孙倩楠心里产生了一些别样的感受,她心情复杂地说:“你是因为替我的女儿说话才受的这些罪。”
“我要是退缩,他们只会更嚣张。”嘉韵是理解他的,她轻轻挽着他表示支持。
夫人轻叹一声,说:“你还真是很像你妈妈。”女人之间的情感的确很复杂,她一直不喜欢周碧玲,却能在与男性相对的层面上找到某些共识。她在她的儿子身上看到了她曾经特有的一些气质。她发现坐在旁边的大女儿已经气得哭了出来,心疼地搂住她,脸色十分难看。沉默许久,她对男孩说:“润英,你要帮助我的女儿,也不枉我们养育你这么多年。”突然之间,她看润英的眼神竟像是一个母亲。
润英抬头看向她。

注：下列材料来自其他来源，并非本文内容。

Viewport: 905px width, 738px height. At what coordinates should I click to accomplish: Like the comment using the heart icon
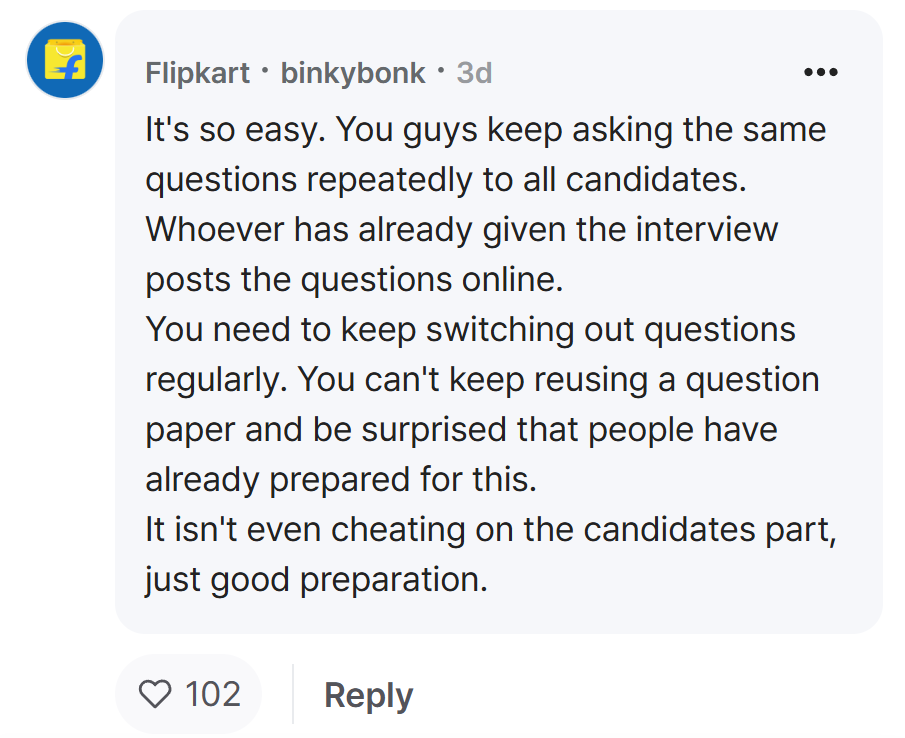[x=155, y=694]
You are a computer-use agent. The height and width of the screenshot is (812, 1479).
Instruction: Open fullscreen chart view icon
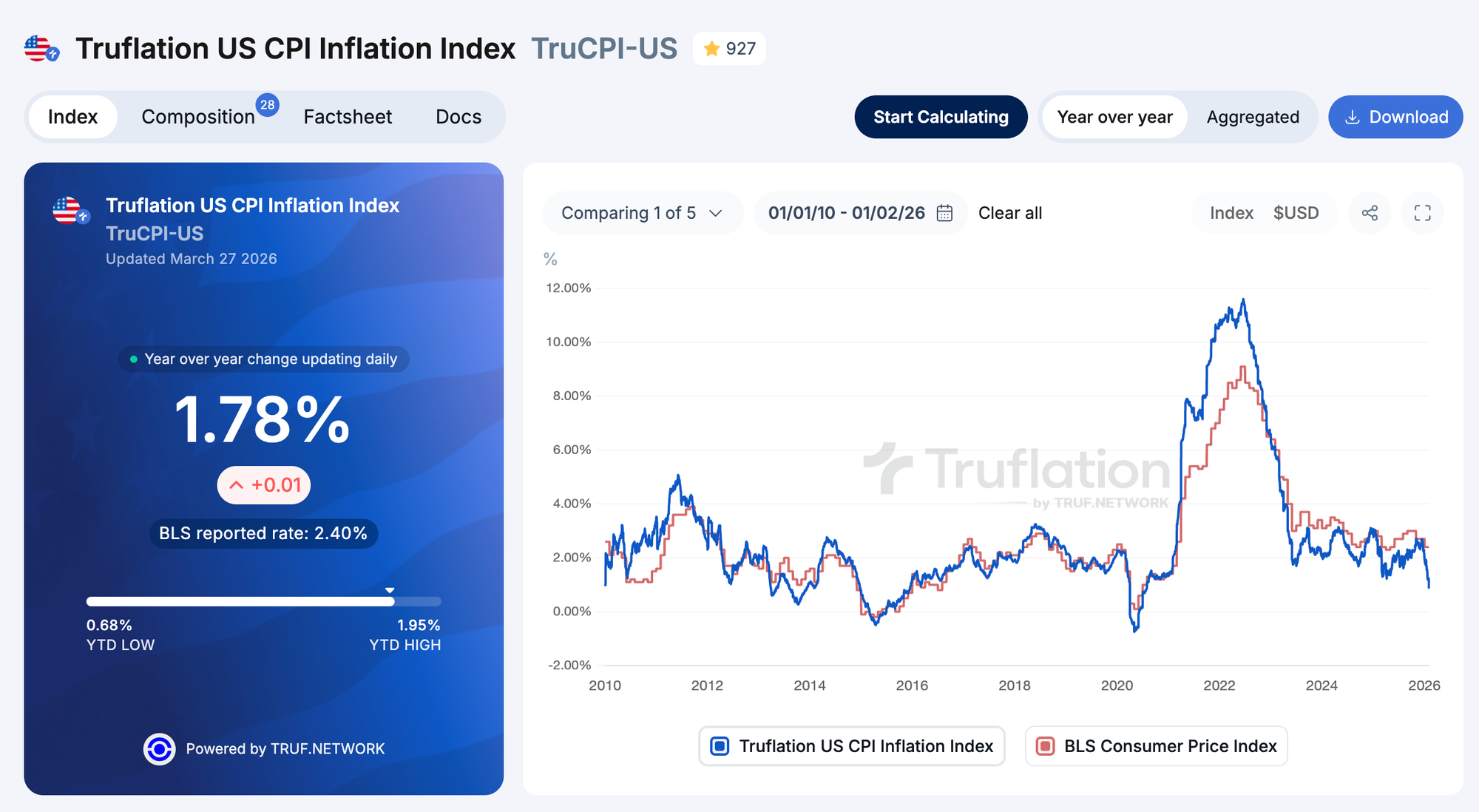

只见她眼圈发红,哽咽地说:“我的女儿……就是天生的命苦。我和你们爸爸没有儿子,如果你们有个哥哥保护你们,或许你们会好受得多……不,是林哲鸿勾结唐家的人,是因为你,才害的我的女儿天天担惊受怕。”她说着说着便落了泪。“淑梅,在学院里你要是受欺负,记得和我打电话。还有嘉韵,你也要注意安全。”
姑娘们点了点头。
孙倩楠拿出了纸巾拭去了眼泪,抚了抚女儿的脸颊,说道:“你们先走吧,罗勇还在外面等着呢。如果你们回去晚了,林哲鸿会怀疑我的。”
她们不舍地和母亲道了别,走之前,润英对孙倩楠说:“夫人,请您放心。”
她罕见地笑了笑,催促他们快点回家。
校外,罗勇开着车等候着他们。他是知道夫人来学院看望女儿的,他充分理解母女的情感,也愿意为夫人隐瞒她的行踪。